RNA Directed Strategies for the Treatment of HIV-1 Infection

Many strategies for HIV-1 treatment are being tested clinically. Since there are still limited options for patients affected by HIV-1, we have proposed two different RNA based strategies to expand these options. We chose RNA directed strategies due to efficacy and advantages in regards to potential cell-type delivery systems and viral vector production.;Our first strategy was to use aptamers targeting HIV-1 gp120 protein to carry mRNA into the cell. The following document provides proof of principle studies delivering reporter mRNA cargo to gp120 presenting cells using the aptamer. Unfortunately, we failed to obtain robust protein expression due to poor serum stability of the mRNA and endosomal trapping upon cellular uptake. Instead of proceeding with aptamer mediated delivery, we switched to liposomal delivery using commercially available lipid reagents.
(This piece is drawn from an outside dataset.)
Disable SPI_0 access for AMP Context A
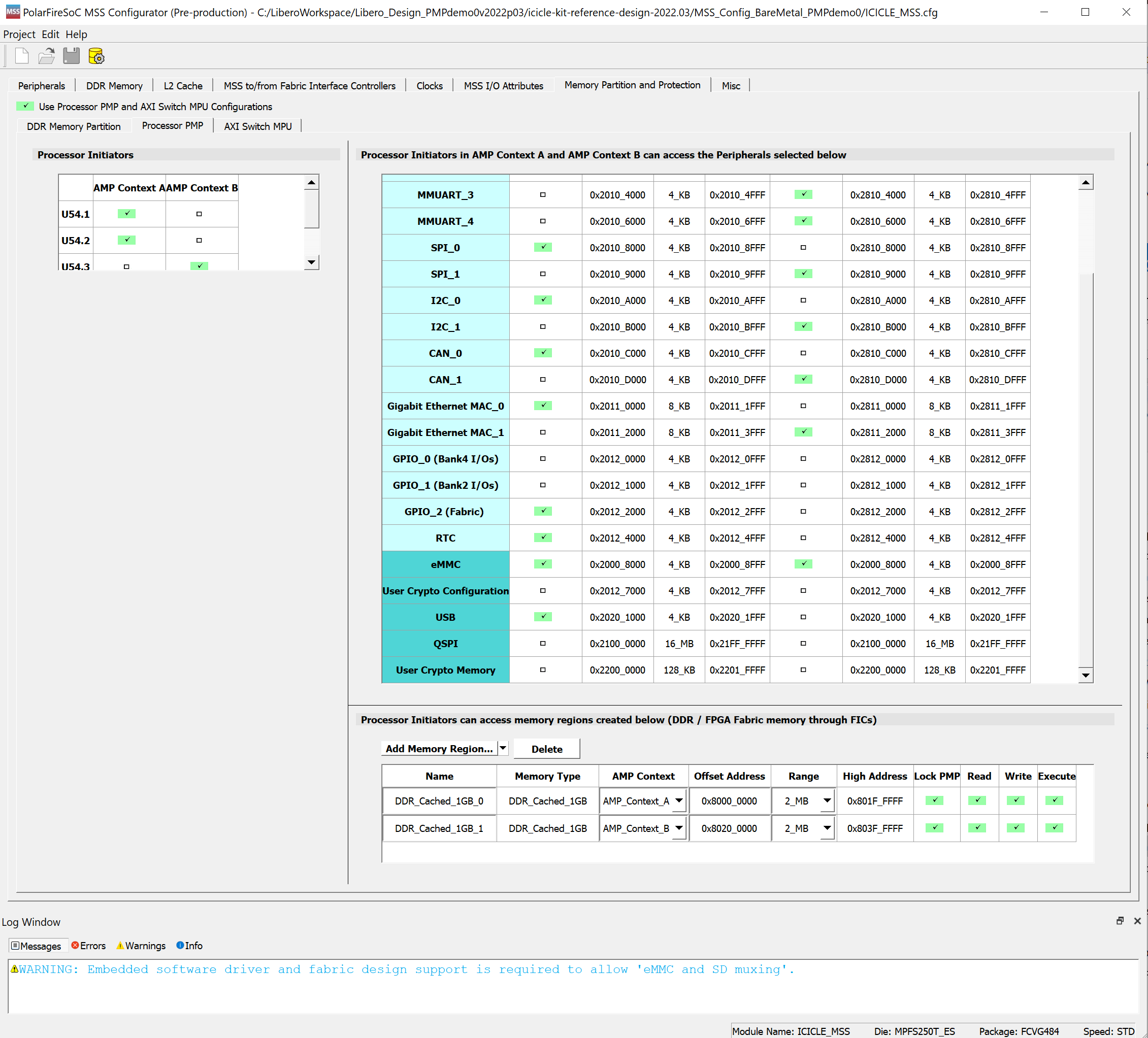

Further proof-of-concept studies were conducted to track mRNA upon systemic delivery and to edit cells in vivo using cre recombinase encoding mRNA. By obtaining recombination in vivo using this approach, we believe that other approaches for gene editing using systemically delivered mRNA are feasible.;Genome editing is a powerful way to obtain a permanent gene deletion, addition, or inversion by the introduction of a molecule capable of DNA cleavage. Multiple forms of genome editing are available; including cre recombinase induced genetic recombination and the clustered regularly interspaced short palindromic repeats (CRISPR)/ cas9 system. To represent a more clinically relevant strategy for HIV-1 treatment, we have used the CRISPR/cas9 system to eliminate HIV viral protein production from cell lines and primary cells with a lentiviral vector delivery. Current limitations in regards to delivery prohibited us from using an mRNA approach as the nucleic acid material encoding gene editing enzymes, but the lentivirus system was extremely successful. Using mRNA is still advantageous to limit potential off-target effects, but further development of delivery systems for nucleic acid delivery of gene editing enzymes is necessary.